Substitute "black" for "brown" in everything from the line containing "Switch to the Playlists tab" down to the end of the lines, leaving all else unchanged and omitting the pictures from your answer.

***** Records for the task *****

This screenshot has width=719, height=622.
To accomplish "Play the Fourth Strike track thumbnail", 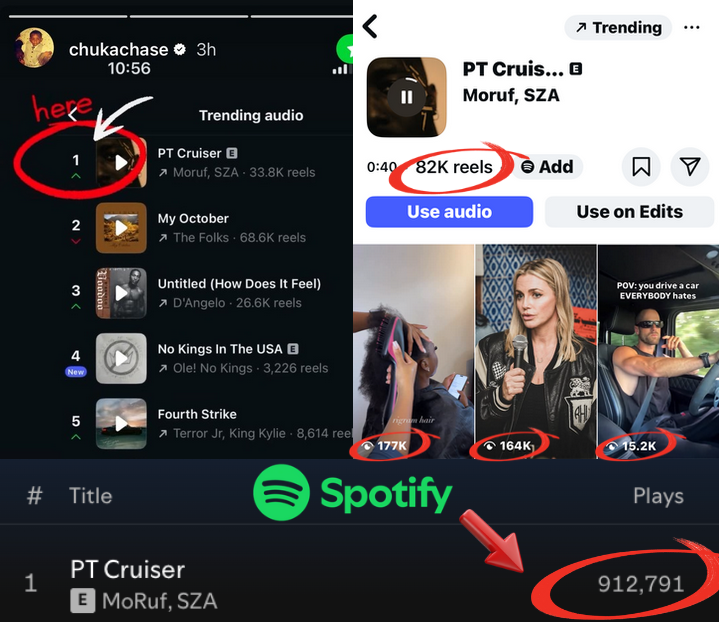I will click(x=121, y=423).
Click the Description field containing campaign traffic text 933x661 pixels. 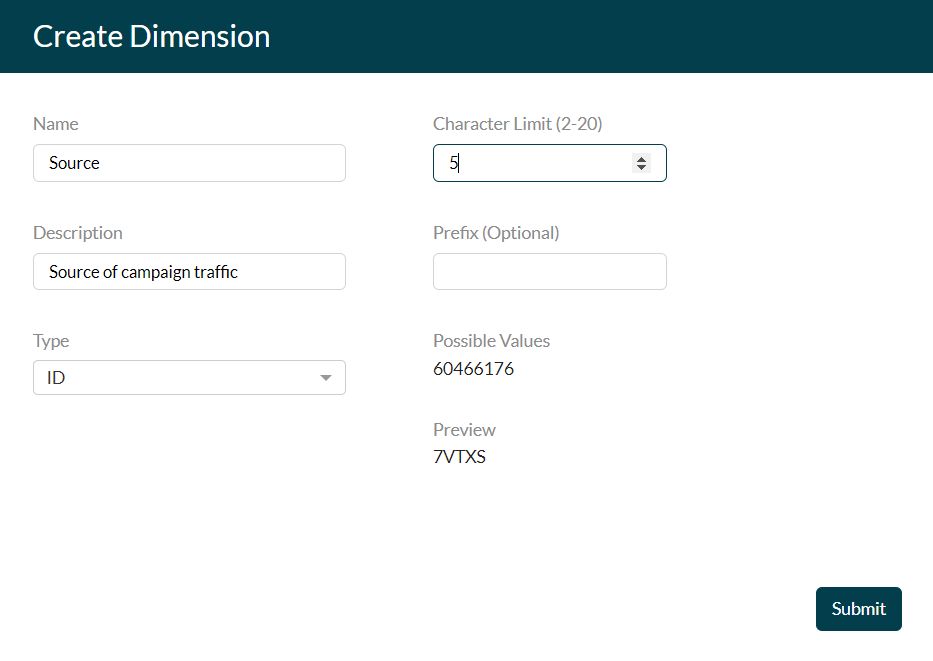pyautogui.click(x=189, y=271)
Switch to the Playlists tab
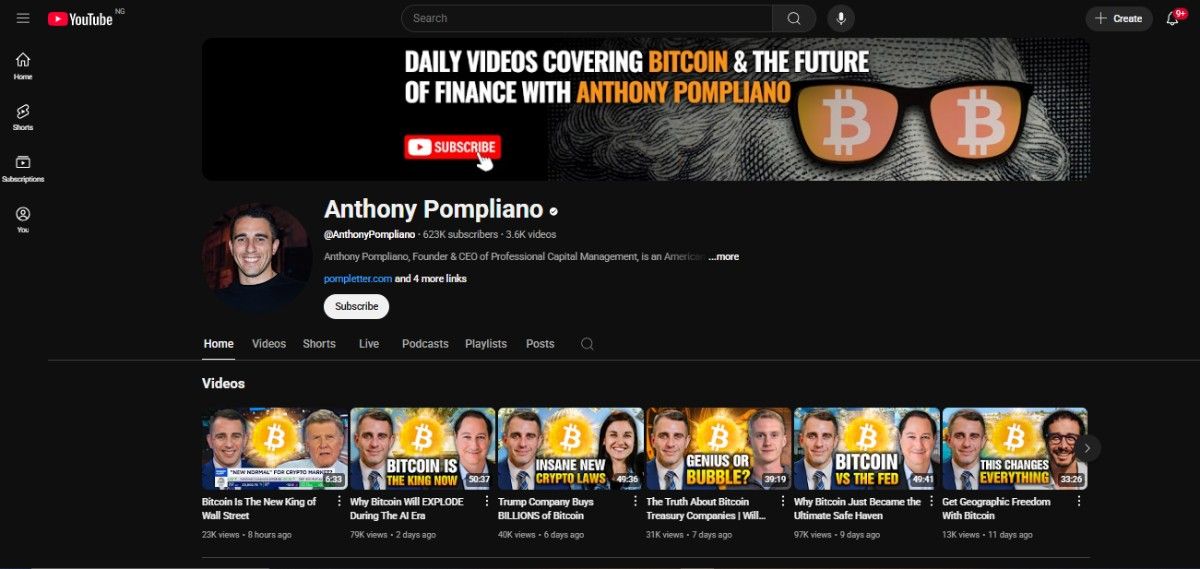This screenshot has height=569, width=1200. [x=486, y=343]
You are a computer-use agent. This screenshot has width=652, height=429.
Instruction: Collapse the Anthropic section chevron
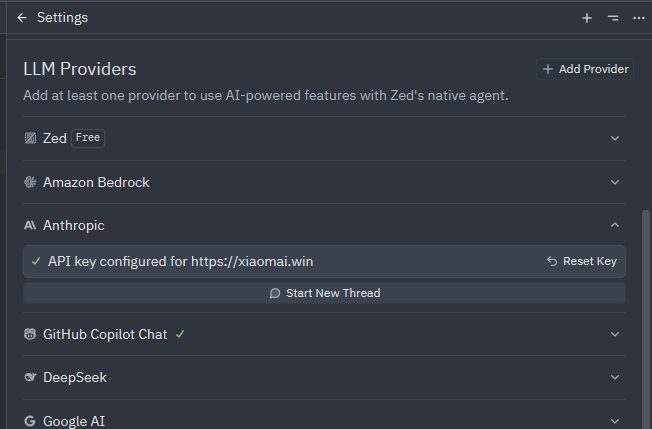[x=615, y=225]
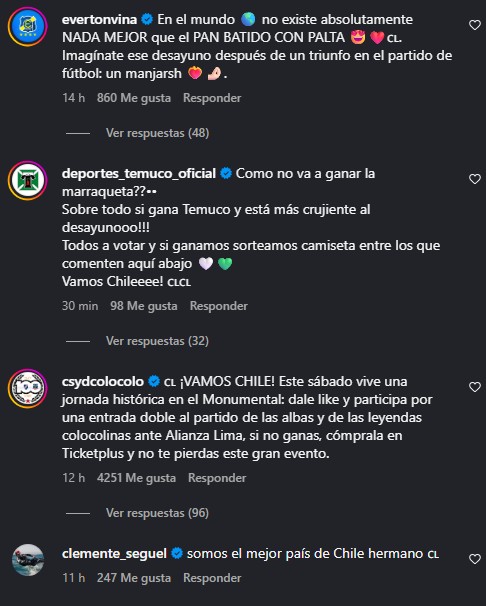Open clemente_seguel's profile photo
This screenshot has width=486, height=606.
(x=27, y=560)
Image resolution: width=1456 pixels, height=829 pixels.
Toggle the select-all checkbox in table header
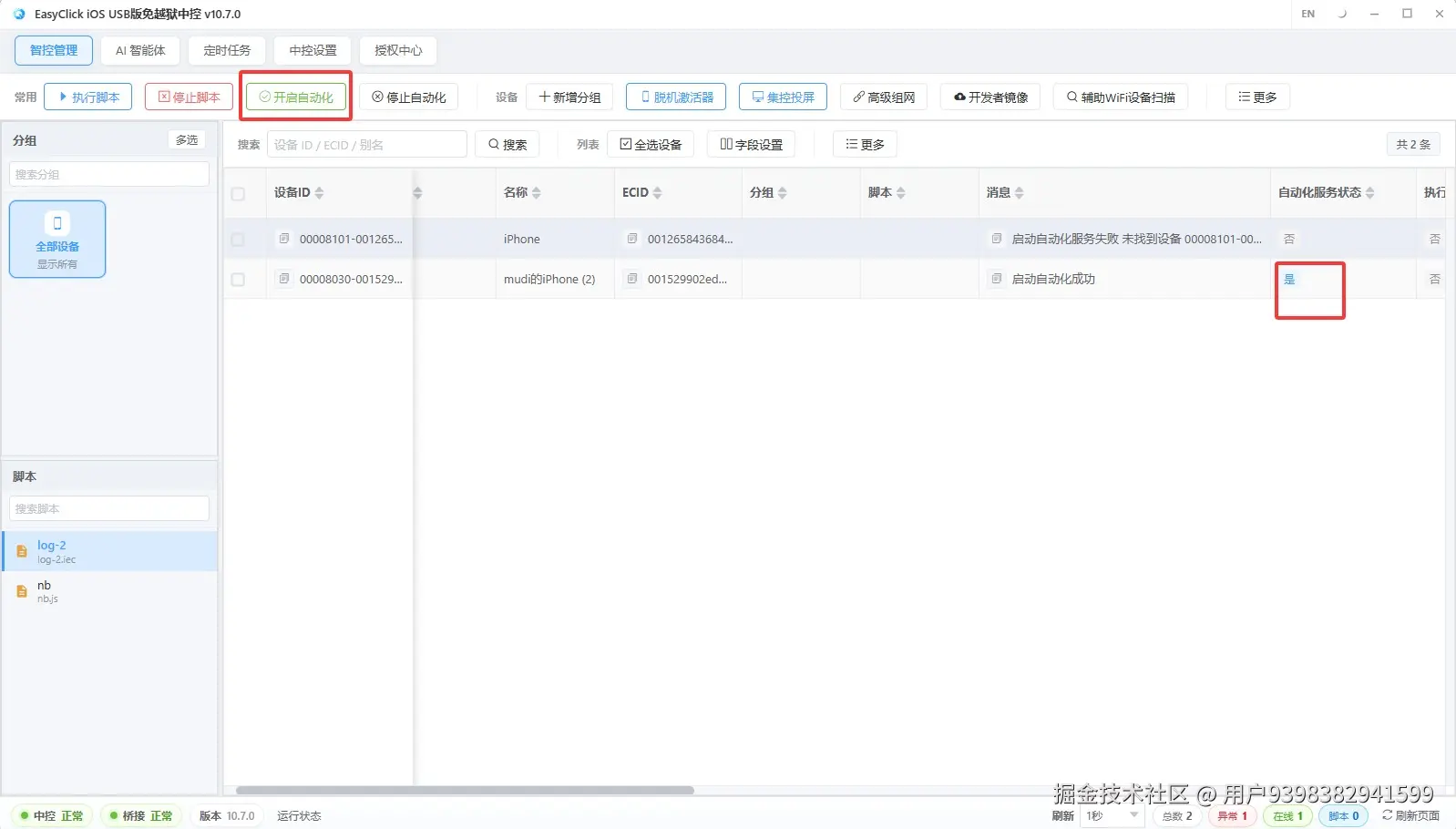click(238, 193)
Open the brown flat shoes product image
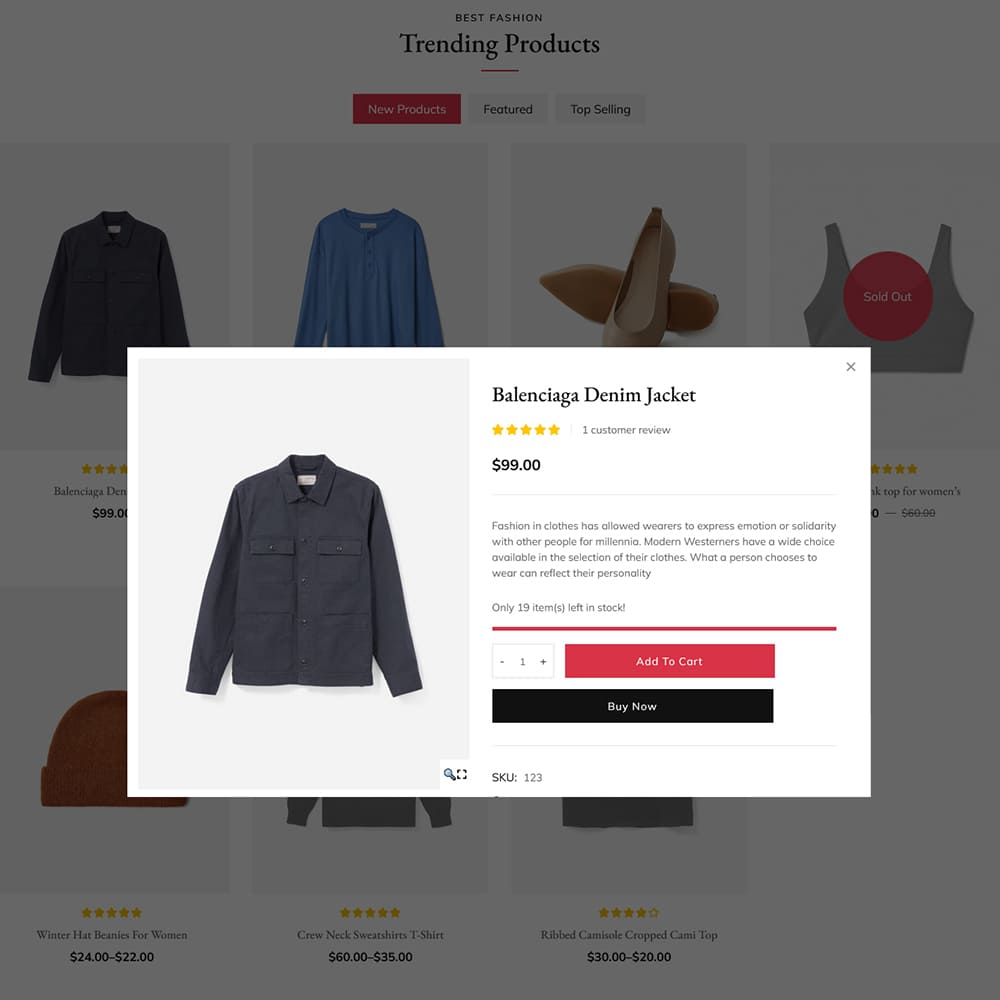The width and height of the screenshot is (1000, 1000). [x=628, y=276]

*****

• [Reply]:
Switch to the Playlists tab
This screenshot has height=569, width=1200. [x=486, y=343]
You are a computer-use agent. This screenshot has width=652, height=429.
Instruction: Collapse the Anthropic section chevron
[x=615, y=225]
Open clemente_seguel's profile photo
This screenshot has width=486, height=606.
(x=27, y=560)
Image resolution: width=1456 pixels, height=829 pixels.
Toggle the select-all checkbox in table header
click(238, 193)
Open the black flat shoes product image
The width and height of the screenshot is (1000, 1000). [x=628, y=276]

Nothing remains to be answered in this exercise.